── Document section

I certainly did, but was in the market for something a little earthier, something – to my own prejudiced mind – a little more “authentic”. I’ve always been intrigued by an imposing-but-exhausted-looking red building near my apartment on Kapanca Sokak, in the central district of Tarlabaşı, on the European side of Istanbul. This is the “Hürriyet Hamamı”, (or “Freedom Bath”), and if you try to find it in your guidebook you’ll be disappointed. Where better to have one’s first hamam experience? For that authentic historical deal there can’t be many more suitable places – the entrance is sandwiched between two bay windows protruding out into the street, underneath which outside are original signboards written in the Greek, Armenian and Ottoman Turkish that were once common currency around Tarlabaşı. If, however, it’s the authentic experience that I got, it’s certainly not one experienced by many locals these days, as the place was almost entirely deserted during my visit. With the planned “renewal” of Tarlabaşı continuing apace, it’s difficult to see how the place could survive. I’d put a regretful 10 lira on it not being there in a year’s time.

────
── Records

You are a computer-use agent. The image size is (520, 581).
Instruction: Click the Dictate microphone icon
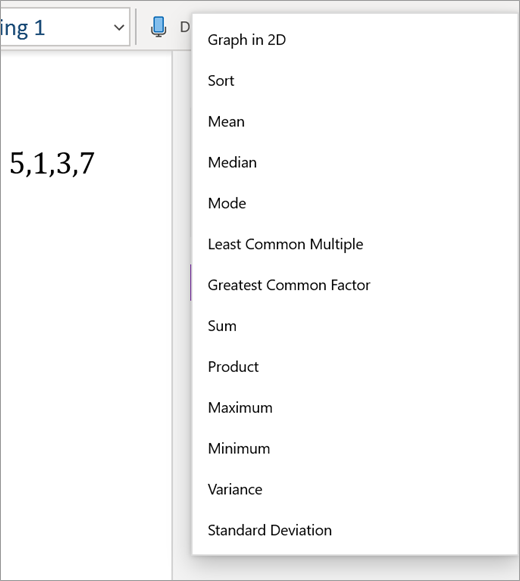(158, 27)
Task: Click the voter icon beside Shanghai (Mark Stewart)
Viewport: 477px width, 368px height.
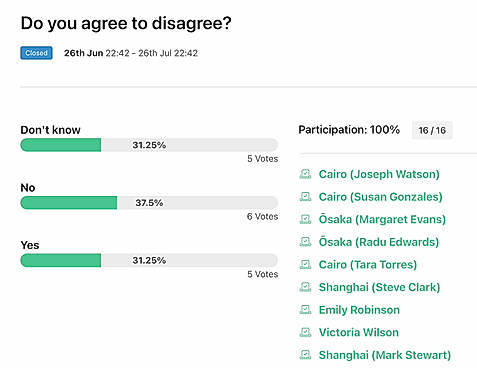Action: click(x=305, y=355)
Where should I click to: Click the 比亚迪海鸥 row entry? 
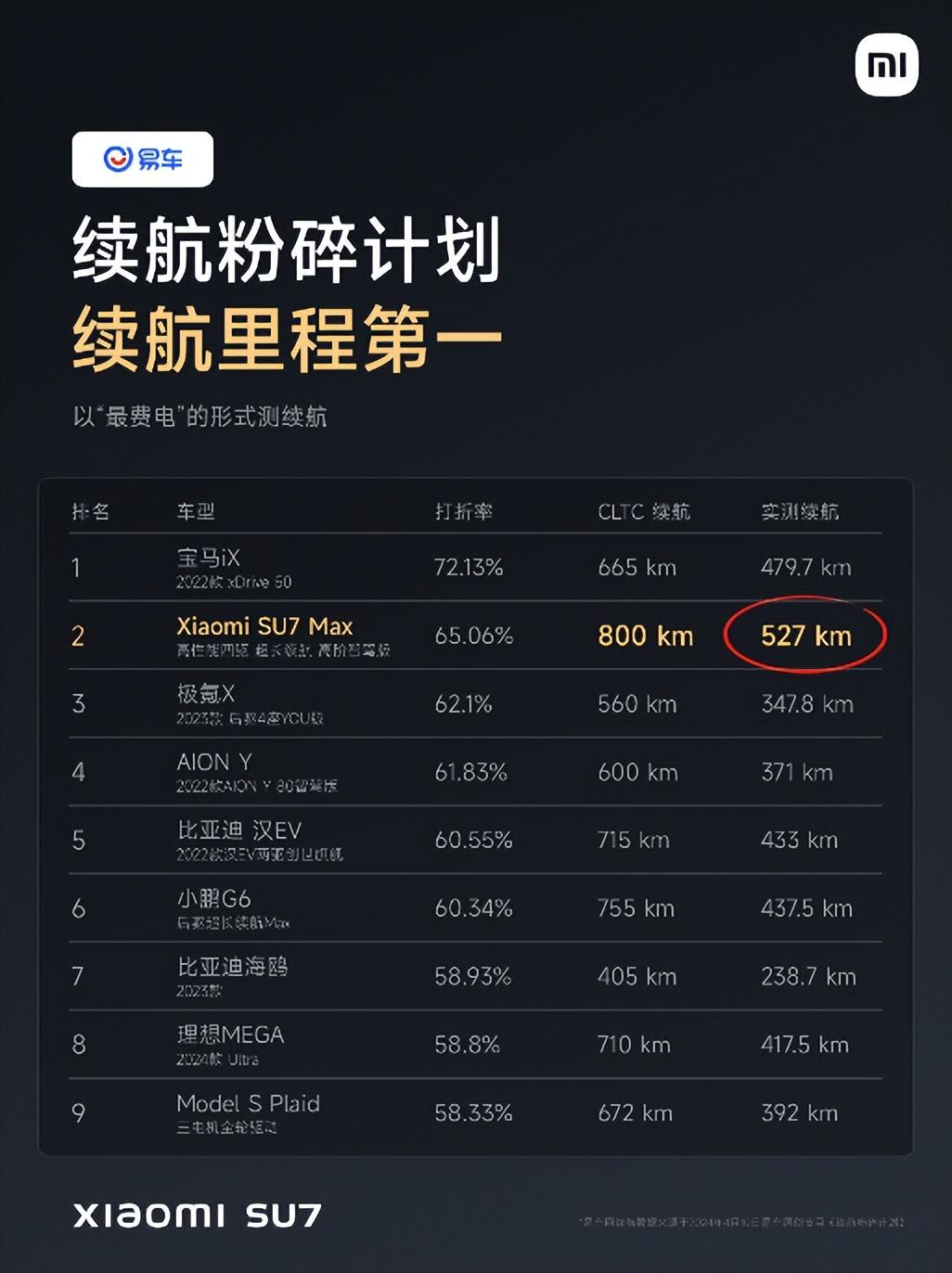click(476, 976)

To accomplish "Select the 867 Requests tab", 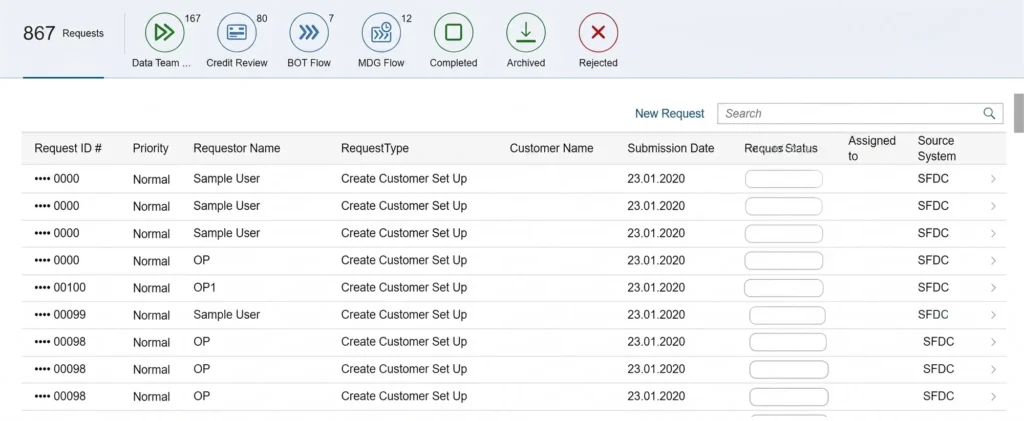I will (63, 33).
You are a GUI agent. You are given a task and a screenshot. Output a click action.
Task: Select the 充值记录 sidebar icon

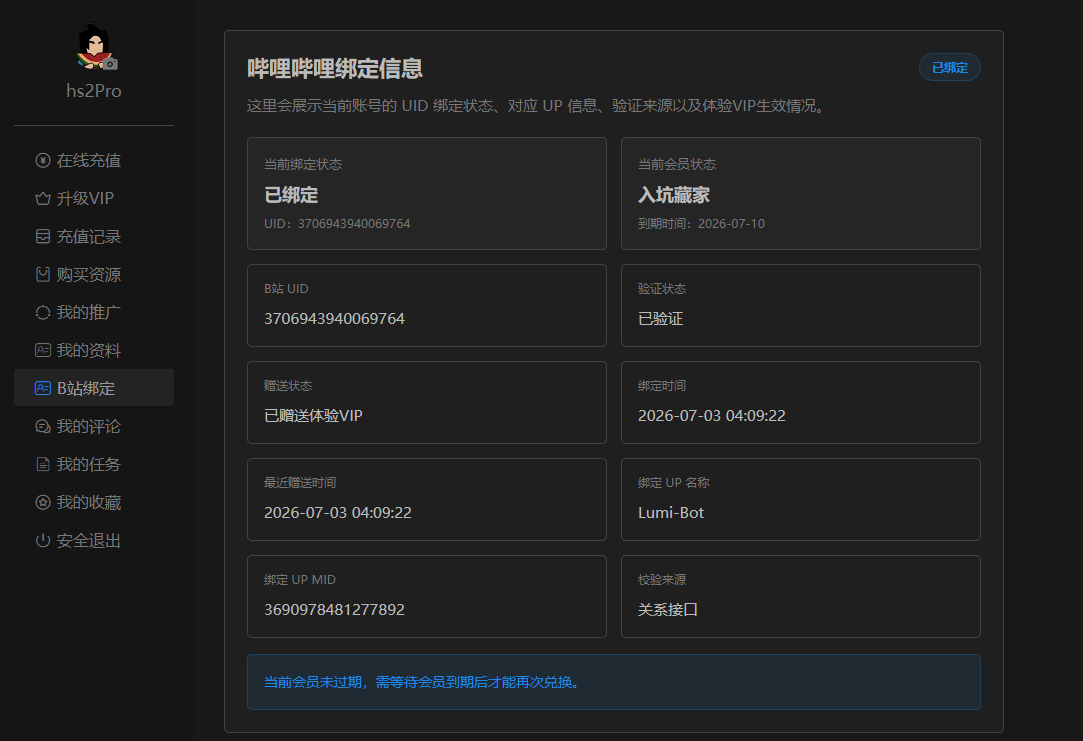click(x=43, y=236)
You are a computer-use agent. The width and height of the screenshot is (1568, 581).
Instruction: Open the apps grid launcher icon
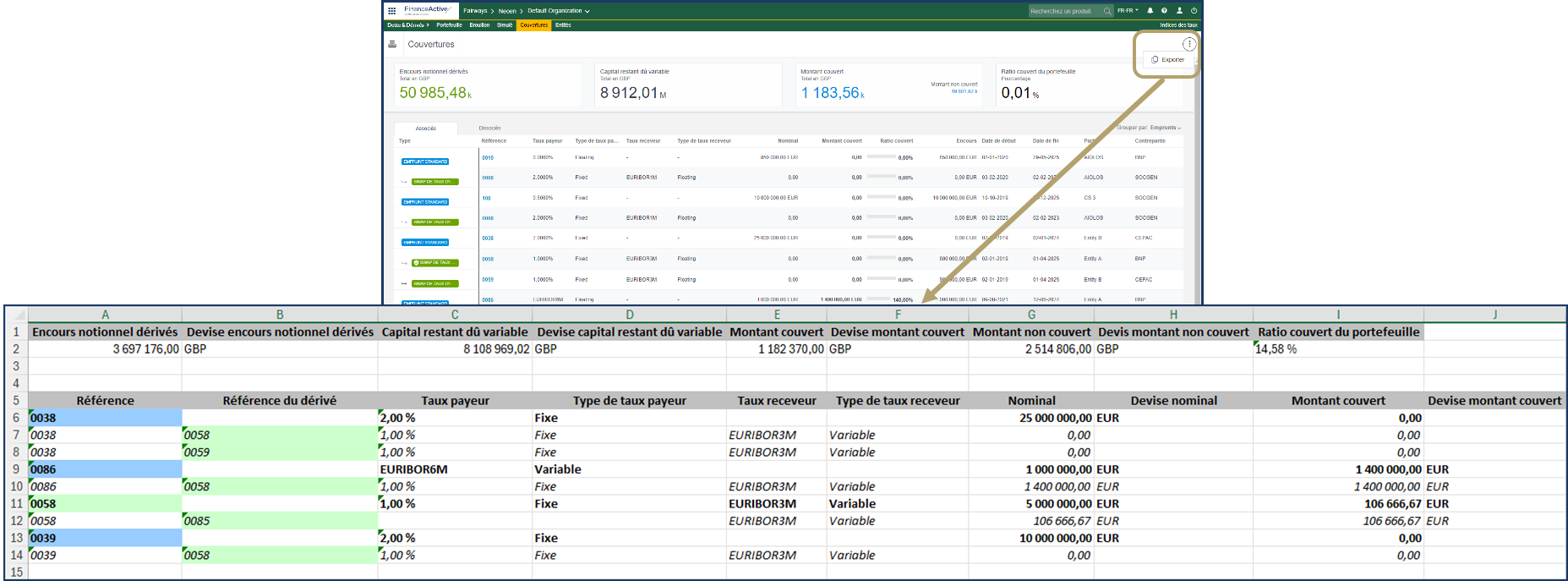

────

**Complete the following**
(1) In the text about the Istanbul bath, what three scripts appear on the original signboards outside the entrance?
(2) Count the lines of the records that contain the string "Instruction". Give only the number.

**Answers**
(1) Greek, Armenian and Ottoman Turkish.

(2) 2